--- Begin Text provided ---

Windows 10: Is the driver returning to the caller before the data transfer is complete, for a user-defined ioctl?

I have deleted my previous post about this topic and have posted a shorter, clearer
version of that topic.

I'm an application software engineer who writes test software for testing SATA HDD
firmware. We use Windows 10 Enterprise systems with a SATA storage port driver that was developed in-house. The person who wrote the driver still works with me, but we haven't been able to figure out this problem.

In short, the tests I write send commands to a SATA HDD, wait for the response and verify if the response is valid or not. The test I'm having a problem with sends 1000s of commands over the course of 3 hours. One command in particular is sent to the HDD 100s of times during this test. Every time that command is sent to the HDD 4-7MB of data is transferred to the host. All of those commands complete successfully except for the last command, which causes a test failure because some of the data transferred is wrong. Oddly enough, we can only duplicate this issue readily on 1 Windows system in a lab which has close to 100 systems. We cannot determine if there is anything unique to this system. It's just another PC from what we can see.

When the last command fails, I can clearly see all of the correct data being transferred to the host, using a SATA protocol analyzer. There is nothing special about this command as it is issued 100s of times prior to the failure, all of which complete successfully.

--- End Text provided ---

List of tasks:
[a] Summarize the forum post above in two sentences.
[b] Repeat the forum post from "I have deleted" to "out this problem.", replacing "in-house" with "internally".

--- Begin Dataset excerpt ---

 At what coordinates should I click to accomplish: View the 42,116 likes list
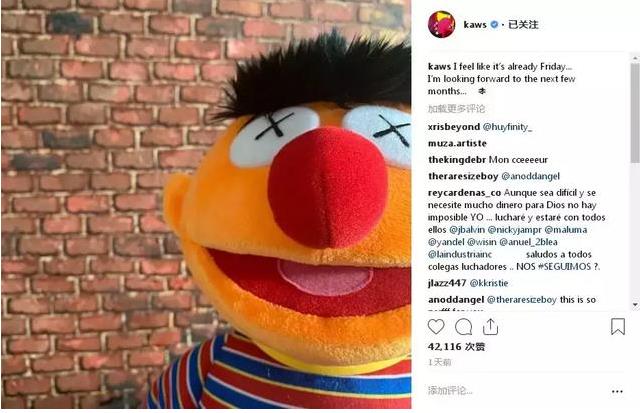[x=456, y=346]
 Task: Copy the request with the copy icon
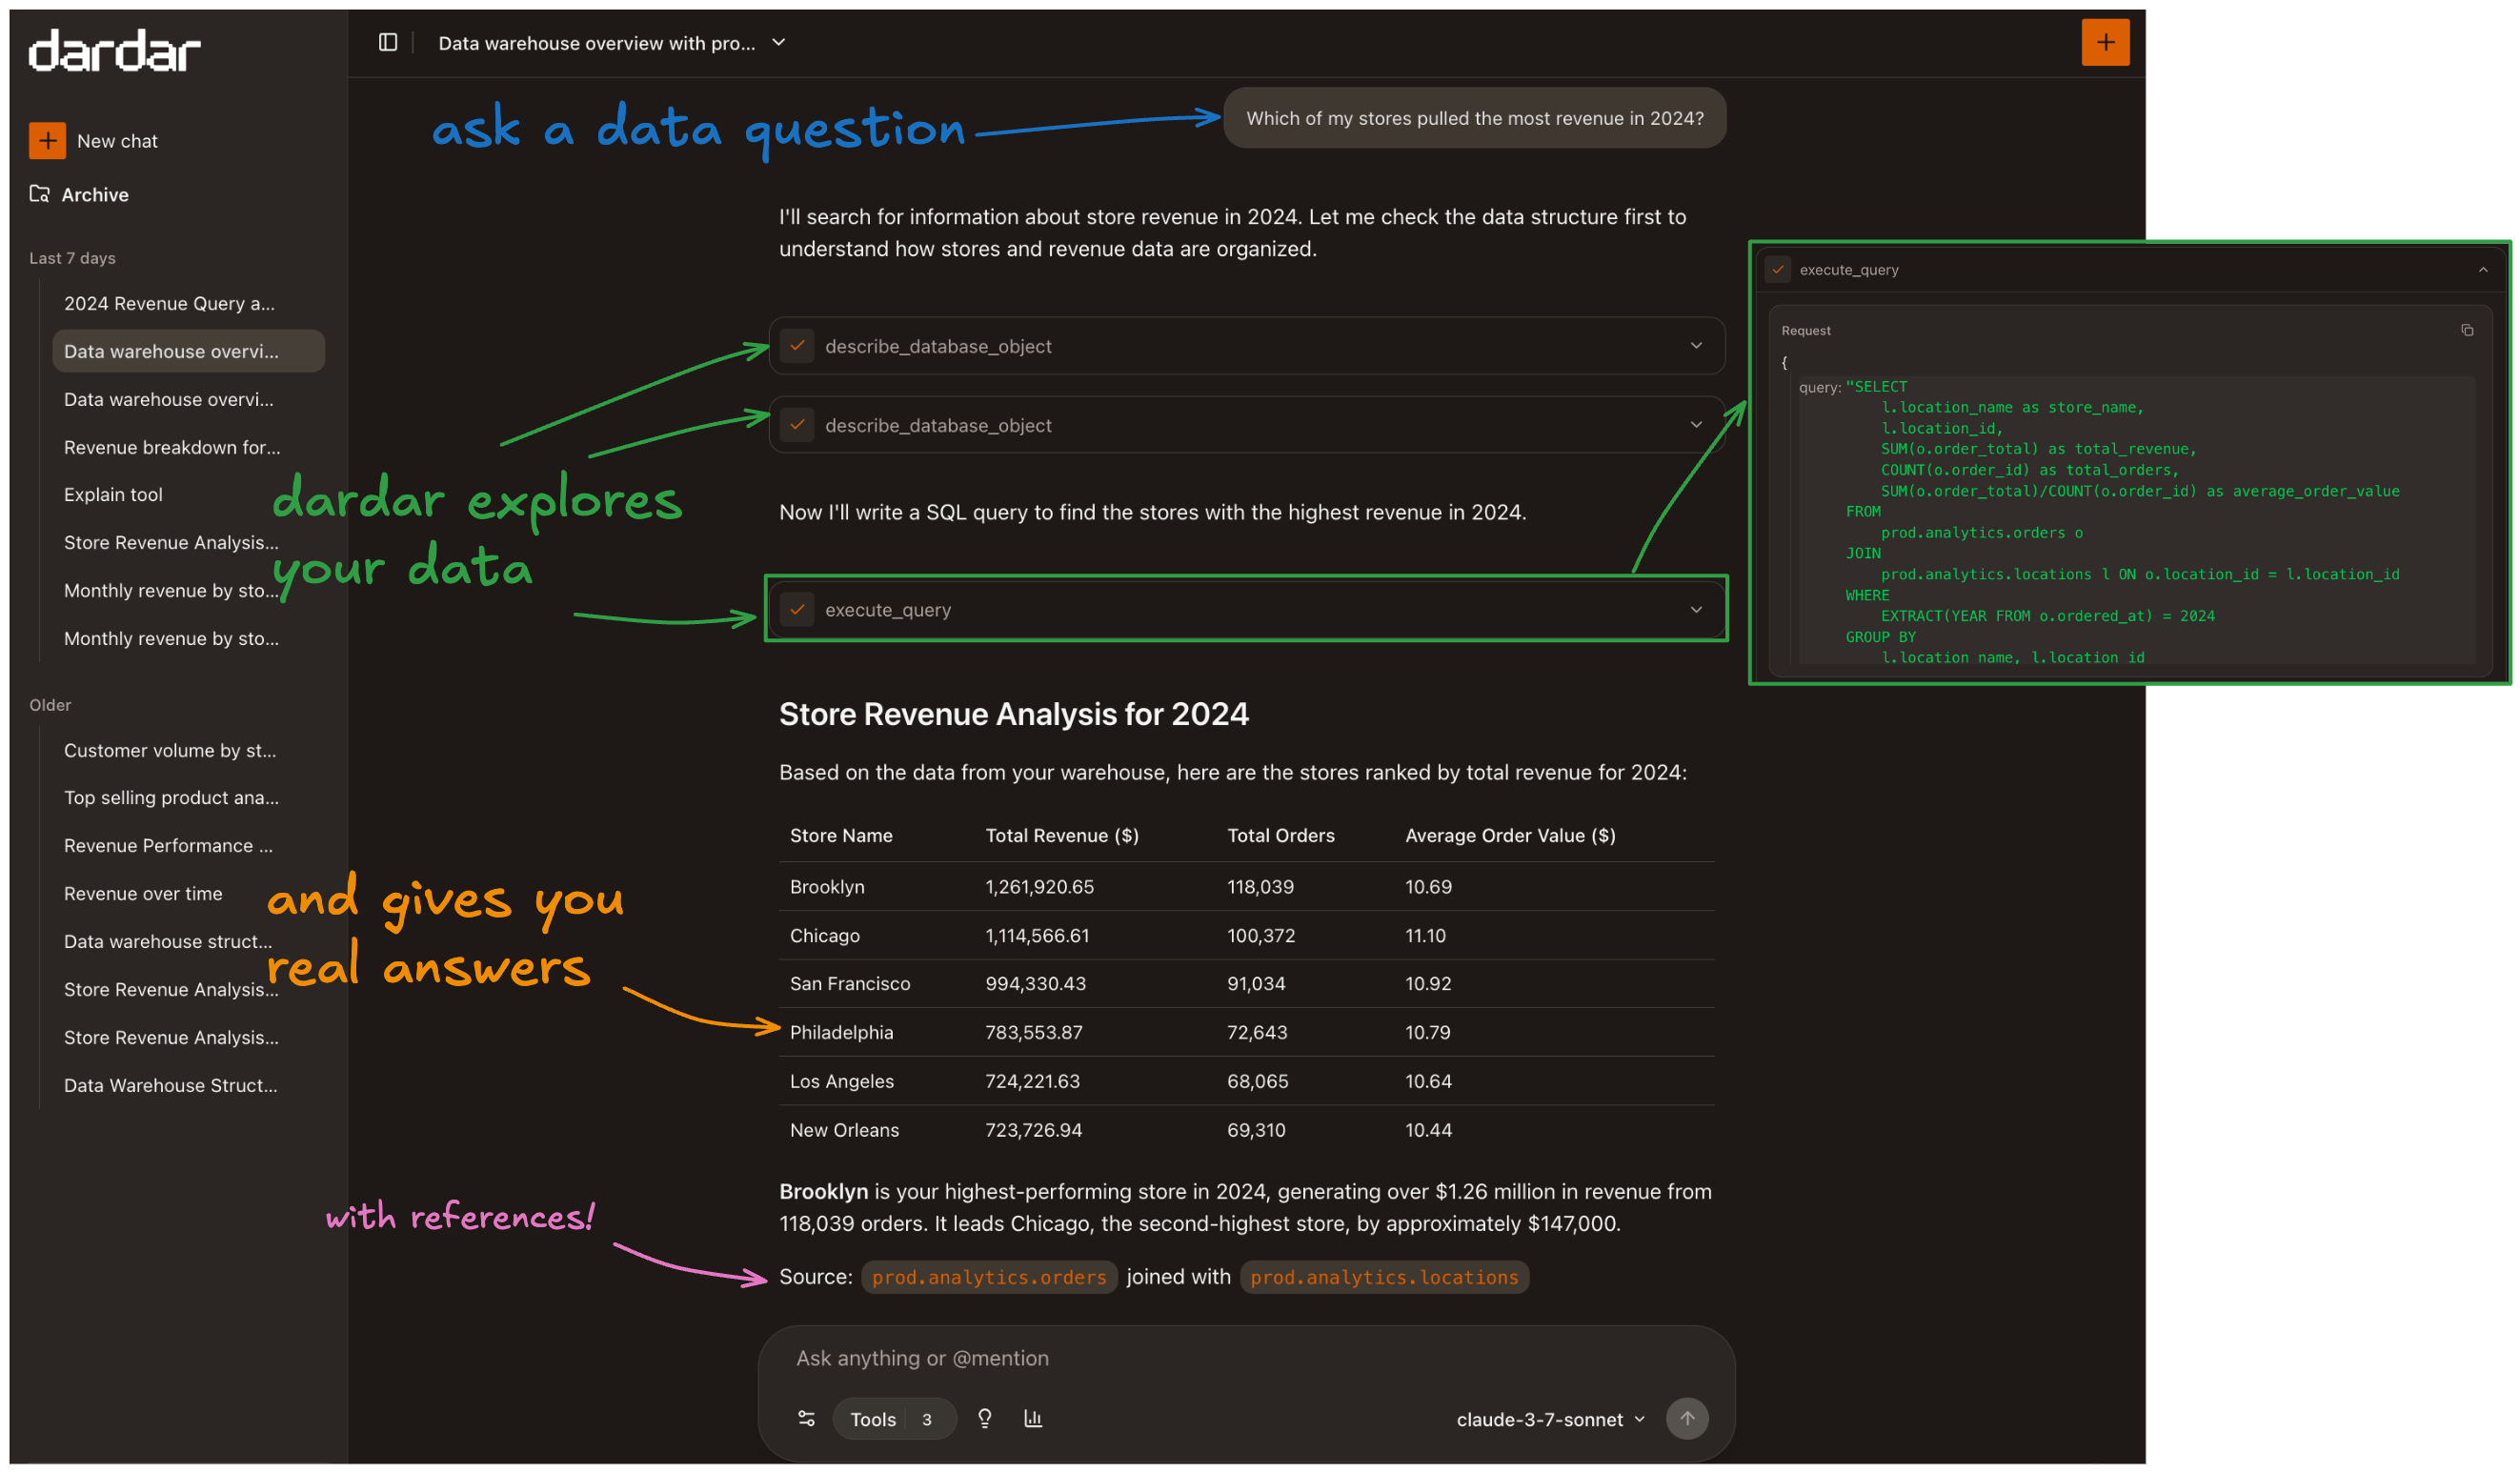coord(2467,329)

--- End Dataset excerpt ---

Completed exercise:
[a] An application software engineer reports that a test that sends thousands of commands to a SATA HDD over three hours fails on its last command because some of the transferred data is wrong, even though the same command succeeds hundreds of times before that. The issue can be reproduced readily on only one of close to 100 lab systems, and a SATA protocol analyzer shows all of the correct data being transferred to the host.

[b]
I have deleted my previous post about this topic and have posted a shorter, clearer
version of that topic.

I'm an application software engineer who writes test software for testing SATA HDD
firmware. We use Windows 10 Enterprise systems with a SATA storage port driver that was developed internally. The person who wrote the driver still works with me, but we haven't been able to figure out this problem.